# Input Validation

This python notebook is intended to allow you to quickly validate the inputs for a Joint Call Set.
To run it:

Define the variable `sample_set_id` (below) to the name of the sample_set (in the current workspace) containing the list of samples to process

The notebook will validate that:
- the sample set that you have listed is found
- there are no duplicate samples in the sample set
- there are no empty sample names in the sample set
- each sample has a corresponding reblocked_gvcf index

In order to help determine which column the reblocked_gvcf and its index are stored in, the notebook will look for a defined column name among a predefined list of such column names (see `reblocked_gvcf_fields` and `reblocked_gvcf_index_fields` below). The script expects to find one of those column names in the sample table. If you are using column names that are NOT in those lists, they will need to be added.


In [33]:
sample_set_id = "gvs_demo_10"


In [34]:
import os
import os.path
import math

from firecloud import api as fapi
from tqdm import tqdm


In [35]:
def get_field_name(possible_field_names, attribute_names, type_string):
    error_seen = False
    
    field_names_found = set()
    for field_name in possible_field_names:
        if (field_name in attribute_names):
            field_names_found.add(field_name)

    field_name = None
    if (len(field_names_found) > 0):
        if (len(field_names_found) == 1):
            field_name = list(field_names_found)[0]
        else:
            error_seen = True
            print(f"ERROR: There are multiple columns in the 'sample' datatable {str(field_names_found)} that potentially contain reblocked gvcfs")
    else:
        error_seen = True
        print(f"ERROR: No column for {type_string} in the 'sample' datatable")
    return field_name, error_seen


In [36]:
ws_project = os.environ['WORKSPACE_NAMESPACE']
ws_name = os.environ['WORKSPACE_NAME']

print("Validating inputs for: ")
print("Project: " + ws_project)
print("Workspace: " + ws_name)

errors_seen = False

# This is a list of all of the *possible* field names for reblocked gvcfs and their corresponding indices
reblocked_gvcf_fields = ['reblocked_gvcf', 
                         'reblocked_gvcf_path',
                         'hg38_reblocked_gvcf']
reblocked_gvcf_index_fields = [
                         'reblocked_gvcf_index',
                         'reblocked_gvcf_index_path',
                         'hg38_reblocked_gvcf_index']

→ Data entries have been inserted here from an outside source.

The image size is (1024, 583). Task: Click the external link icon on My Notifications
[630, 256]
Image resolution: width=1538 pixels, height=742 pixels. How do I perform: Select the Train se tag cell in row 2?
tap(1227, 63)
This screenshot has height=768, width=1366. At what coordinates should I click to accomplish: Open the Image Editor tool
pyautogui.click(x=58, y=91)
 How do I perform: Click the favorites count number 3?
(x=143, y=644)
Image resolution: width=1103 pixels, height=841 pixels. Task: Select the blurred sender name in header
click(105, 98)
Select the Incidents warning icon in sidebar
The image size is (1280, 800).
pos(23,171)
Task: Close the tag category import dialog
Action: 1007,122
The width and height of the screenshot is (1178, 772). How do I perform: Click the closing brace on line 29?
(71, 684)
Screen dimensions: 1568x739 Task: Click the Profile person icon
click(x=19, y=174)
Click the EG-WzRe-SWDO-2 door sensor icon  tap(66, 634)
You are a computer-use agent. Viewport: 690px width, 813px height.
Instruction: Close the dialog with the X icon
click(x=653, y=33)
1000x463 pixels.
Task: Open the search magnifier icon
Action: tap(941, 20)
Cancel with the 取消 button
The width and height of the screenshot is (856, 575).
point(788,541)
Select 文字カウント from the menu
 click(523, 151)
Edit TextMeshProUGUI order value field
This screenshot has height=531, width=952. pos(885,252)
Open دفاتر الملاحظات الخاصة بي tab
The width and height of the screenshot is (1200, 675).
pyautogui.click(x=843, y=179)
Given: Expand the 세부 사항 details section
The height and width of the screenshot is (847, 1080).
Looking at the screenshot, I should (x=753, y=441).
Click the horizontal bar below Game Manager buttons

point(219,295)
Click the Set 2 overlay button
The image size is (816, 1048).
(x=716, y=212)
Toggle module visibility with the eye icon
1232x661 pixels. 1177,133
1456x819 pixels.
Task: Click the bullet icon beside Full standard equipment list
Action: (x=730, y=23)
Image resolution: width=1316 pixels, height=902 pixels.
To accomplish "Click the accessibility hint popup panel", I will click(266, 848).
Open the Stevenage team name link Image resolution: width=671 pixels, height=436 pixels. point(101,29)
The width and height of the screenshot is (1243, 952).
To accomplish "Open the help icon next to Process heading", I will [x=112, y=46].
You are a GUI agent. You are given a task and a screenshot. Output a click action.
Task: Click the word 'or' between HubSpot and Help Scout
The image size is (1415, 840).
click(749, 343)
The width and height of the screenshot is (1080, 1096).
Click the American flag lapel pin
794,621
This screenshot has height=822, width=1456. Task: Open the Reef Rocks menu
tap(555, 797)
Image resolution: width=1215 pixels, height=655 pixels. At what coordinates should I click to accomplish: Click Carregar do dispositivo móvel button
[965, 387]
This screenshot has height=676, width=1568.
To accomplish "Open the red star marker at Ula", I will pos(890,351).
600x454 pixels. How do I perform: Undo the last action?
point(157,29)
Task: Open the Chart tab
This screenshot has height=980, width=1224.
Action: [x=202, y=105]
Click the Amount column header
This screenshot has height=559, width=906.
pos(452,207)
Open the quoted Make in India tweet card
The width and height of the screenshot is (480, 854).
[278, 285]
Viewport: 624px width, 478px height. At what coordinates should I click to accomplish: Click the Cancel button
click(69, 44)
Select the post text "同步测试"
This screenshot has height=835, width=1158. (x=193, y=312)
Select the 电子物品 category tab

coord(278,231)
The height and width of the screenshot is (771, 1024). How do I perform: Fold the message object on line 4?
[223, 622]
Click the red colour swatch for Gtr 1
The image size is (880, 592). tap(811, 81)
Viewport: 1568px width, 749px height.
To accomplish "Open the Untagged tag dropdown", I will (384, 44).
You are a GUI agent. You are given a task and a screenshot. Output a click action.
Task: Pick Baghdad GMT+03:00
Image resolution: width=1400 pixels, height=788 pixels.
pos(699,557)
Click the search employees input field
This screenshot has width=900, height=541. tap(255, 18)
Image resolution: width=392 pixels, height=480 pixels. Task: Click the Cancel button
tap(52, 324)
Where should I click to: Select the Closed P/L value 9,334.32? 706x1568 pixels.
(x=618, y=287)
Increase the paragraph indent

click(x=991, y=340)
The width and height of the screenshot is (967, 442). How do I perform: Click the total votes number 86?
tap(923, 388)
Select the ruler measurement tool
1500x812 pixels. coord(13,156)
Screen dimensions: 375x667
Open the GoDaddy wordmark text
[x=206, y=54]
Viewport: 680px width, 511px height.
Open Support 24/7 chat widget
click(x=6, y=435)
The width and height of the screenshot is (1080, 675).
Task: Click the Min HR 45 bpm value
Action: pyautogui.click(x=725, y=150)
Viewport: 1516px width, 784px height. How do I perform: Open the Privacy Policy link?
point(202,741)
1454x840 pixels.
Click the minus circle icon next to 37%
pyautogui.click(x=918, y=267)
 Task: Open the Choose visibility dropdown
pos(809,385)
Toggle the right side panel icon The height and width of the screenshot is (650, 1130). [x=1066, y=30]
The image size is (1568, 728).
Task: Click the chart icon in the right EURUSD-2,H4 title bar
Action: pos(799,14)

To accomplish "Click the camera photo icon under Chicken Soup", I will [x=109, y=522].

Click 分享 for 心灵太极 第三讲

entity_types = fapi.list_entity_types(ws_project, ws_name).json()
if (("sample" not in entity_types) or ("sample_set" not in entity_types)):
    errors_seen = True
    print(f"ERROR: Not all expected entities (sample, sample_set) were found in workspace")

if (not errors_seen):
    sample_set = fapi.get_entity(ws_project, ws_name, "sample_set", sample_set_id).json()
    if ("attributes" not in sample_set):
        errors_seen = True
        error_message = sample_set["message"]
        print(f"ERROR: Looking up {sample_set_id}: {error_message}")
    
if (not errors_seen):
    samples_in_sample_set = set()
    samples_dupes = set()
    
    attributes = sample_set["attributes"]
    for entity in sample_set['attributes']['samples']['items']:
        sample_id = entity['entityName']

        if sample_id in samples_in_sample_set:
            samples_dupes.add(sample_id)
        else:
            samples_in_sample_set.add(sample_id)    

    # Are there any empty sample_ids?
    if ('' in samples_in_sample_set):
        errors_seen = True
        samples_in_sample_set.delete('')
        print("ERROR: sample_id set to an empty string.")

    # Are all the sample names unique?
    if (len(samples_dupes) > 0):
        errors_seen = True
        print(f"ERROR: Found {str(len(samples_dupes))}  duplicate sample_ids: ")
        print(list(dict.fromkeys(samples_dupes)))

    print(f"Found {str(len(samples_in_sample_set))} samples in sample_set '{sample_set_id}'")

# Inspect samples table - determine possible names for reblocked_gvcfs.
etype = 'sample'
entity_types = fapi.list_entity_types(ws_project, ws_name).json()

if (not errors_seen):
    # Determine if there are more than one data columns for reblocked_gvcf and its index
    attribute_names = entity_types[etype]["attributeNames"]

    # Inspect sample table - determine possible names for reblocked_gvcfs.
    gvcf_field, error_seen = get_field_name(reblocked_gvcf_fields, attribute_names, "reblocked gvcf")
    if (error_seen):
        errors_seen = True

    # Inspect sample table - determine possible names for reblocked_gvcf indices.
    gvcf_index_field, error_seen = get_field_name(reblocked_gvcf_index_fields, attribute_names, "reblocked gvcf index")
    if (error_seen):
        errors_seen = True
    
if (not errors_seen):
    entity_count = entity_types[etype]["count"]

    page_size = 1000
    num_pages = int(math.ceil(float(entity_count) / page_size))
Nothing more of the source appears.